One Easter as I read through the story of the crucifixion, I spent several hours deliberating over the words of Christ when he cried in anguish from the cross, "My God, my God, why have you forsaken me?"
The idea that the Father would allow his Son to suffer the torture of crucifixion is beyond me--the humiliation of nakedness, the searing pain, the smell of blood and sweat, the agony of tears, the spit of drunken soldiers, the scorn of a laughing, jeering mob.
When the crowd thinned and the cowards took shelter from the lashing storm, Jesus was left alone. As tears mingled with blood on his battered face, he cried out to his Father--the one who had not once turned away from him in all of eternity. The reply was cold, unmoving silence.
In those horrible moments God himself poured
the judgment for our sins upon Jesus. Every
sin imaginable: lusting and lying, cheating and coveting, murder and hypocrisy, cruelty and deceit. Of course, Christ had never been guilty of any of those sins. But we are. And every one of your sins and mine was racked up on his account right there on that cross. As the prophet testified:
Surely he has borne our griefs and carried our sorrows. . . .
But he was pierced for our transgressions; he was crushed for our iniquities; upon him was the chastisement that brought us peace, and with his wounds we are healed.
All we like sheep have gone astray;
we have turned--every one--to his own way; and the Lord has laid on him the iniquity of us all. (Isaiah 53:4-6)
So where was God's goodness in treating Christ so?

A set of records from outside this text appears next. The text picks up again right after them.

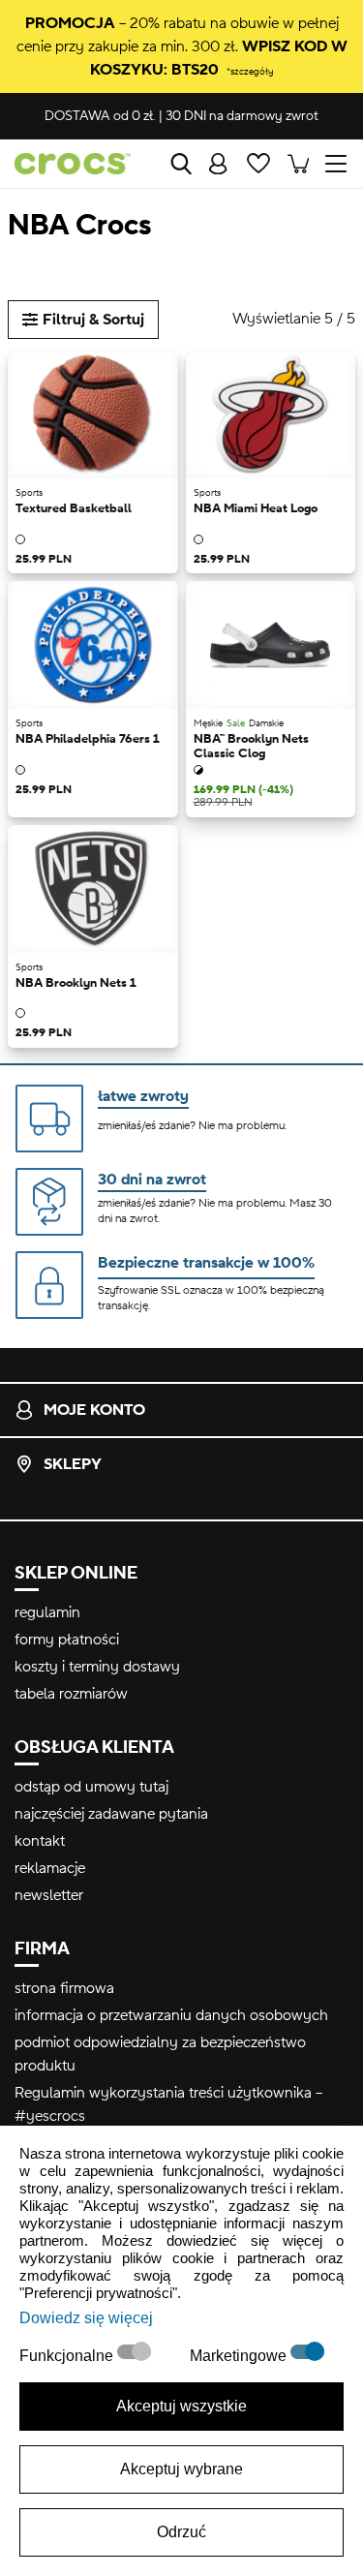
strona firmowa (64, 1988)
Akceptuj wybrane (181, 2469)
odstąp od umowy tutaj (91, 1786)
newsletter (49, 1895)
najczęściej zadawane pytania (111, 1814)
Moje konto (94, 1410)
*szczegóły (250, 71)
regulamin (47, 1612)
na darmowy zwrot (242, 116)
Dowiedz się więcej (86, 2318)
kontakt (40, 1841)
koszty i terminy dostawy (97, 1666)
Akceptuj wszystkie (181, 2406)
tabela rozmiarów (71, 1693)
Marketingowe (240, 2355)
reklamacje (50, 1868)
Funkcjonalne (68, 2355)
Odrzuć (181, 2532)
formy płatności (67, 1639)
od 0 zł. (100, 116)
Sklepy (73, 1464)
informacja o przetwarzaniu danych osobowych (171, 2015)
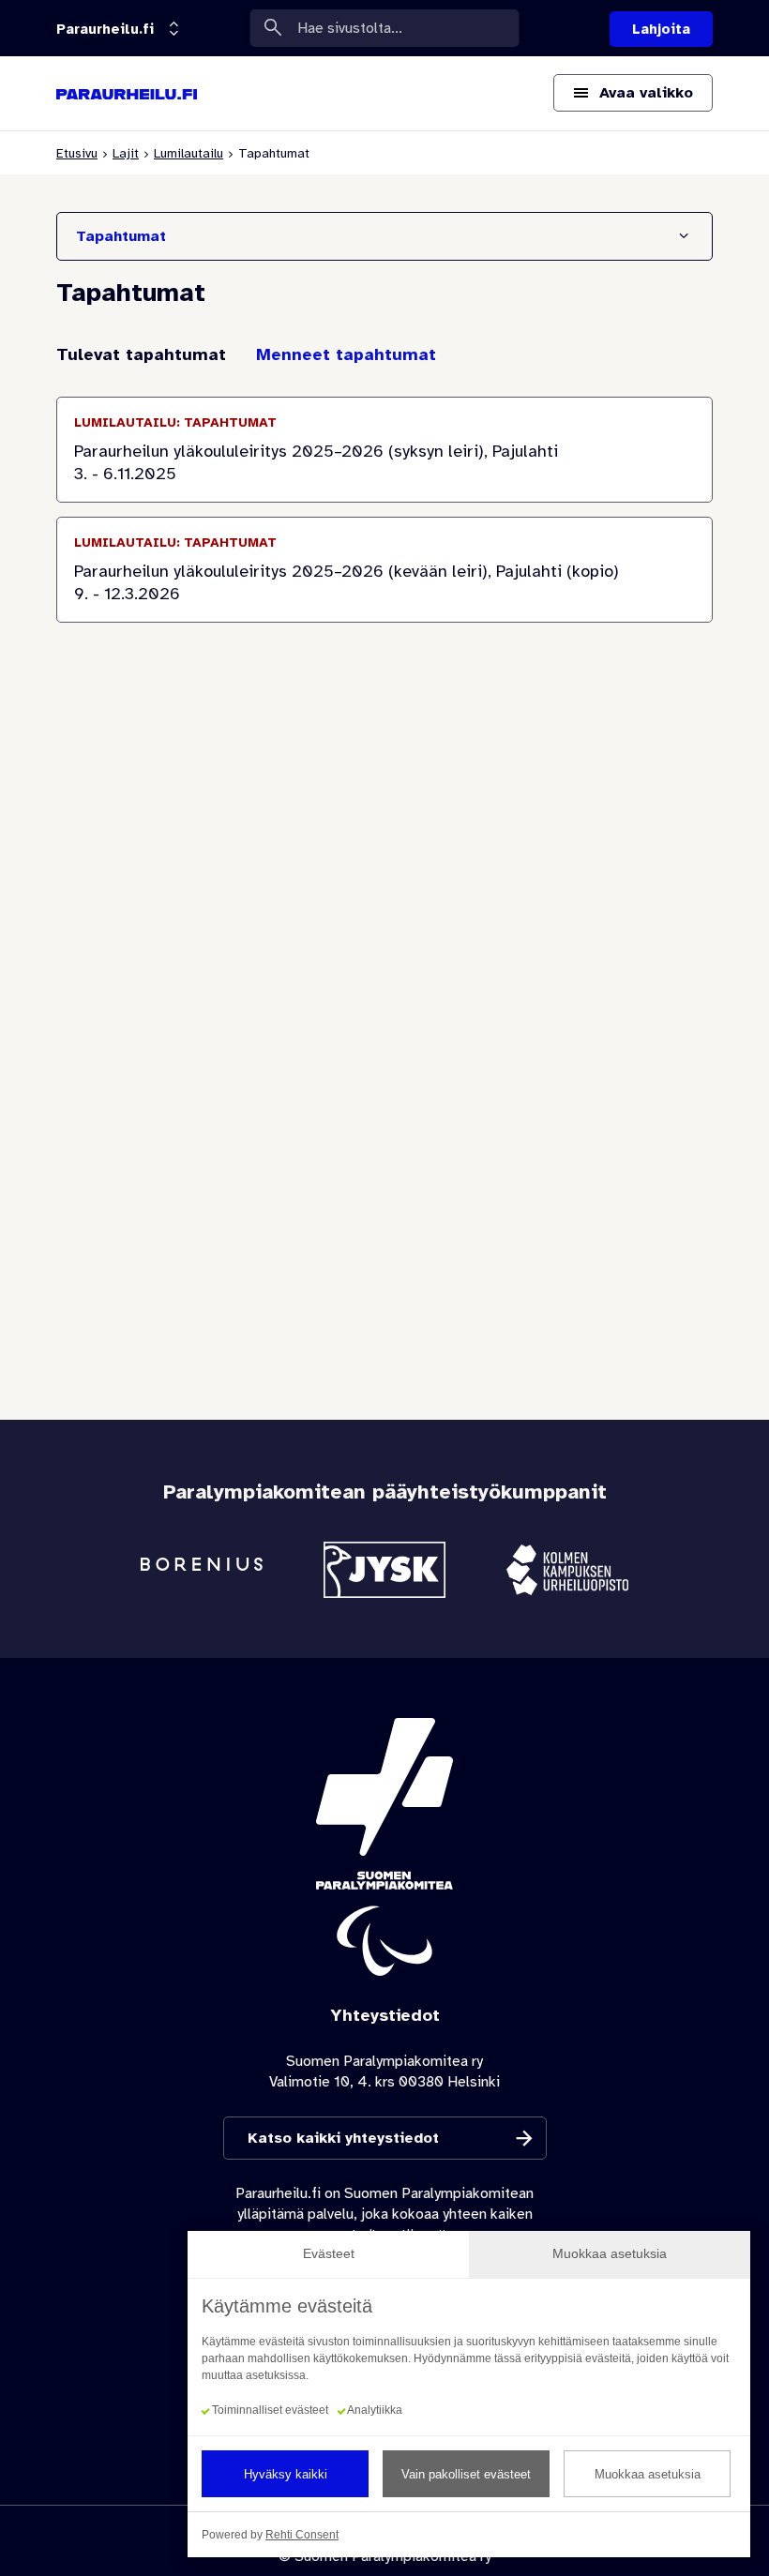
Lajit (126, 153)
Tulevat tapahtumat (141, 354)
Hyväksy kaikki (285, 2474)
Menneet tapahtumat (346, 354)
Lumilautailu (188, 153)
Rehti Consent (302, 2534)
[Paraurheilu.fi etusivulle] (126, 93)
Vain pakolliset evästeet (466, 2474)
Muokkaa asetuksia (648, 2474)
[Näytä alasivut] (168, 30)
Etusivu (77, 153)
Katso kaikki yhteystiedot (343, 2138)
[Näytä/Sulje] (684, 236)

Where was the Father's kindness in turning his back on his only Son while Jesus cried out in horror and grief?
On that terrible, wonderful day, God's goodness and kindness were directed toward you. God forsook his own Son so that he would never have to forsake you! And because of those dark hours two thousand years ago, God can say to you and me,
"I will never leave you. I will never forsake you."
As I pondered that amazing thought, I felt ashamed. The goodness of God was indeed leading me to repentance. To think that God's anger for my sins was poured out on Christ--and that he has no anger left for me!
You know what that makes me want to do? Praise him. Thank him. Honor him. Obey him with all my heart and soul and mind.
Unlike Christ, I will never have to agonize over separation from my Father. And neither will you. God poured the full measure of his wrath--the terrors of eternal hell--on his own Son so that you and I could be adopted into his very family. That's how much he loves you. And me.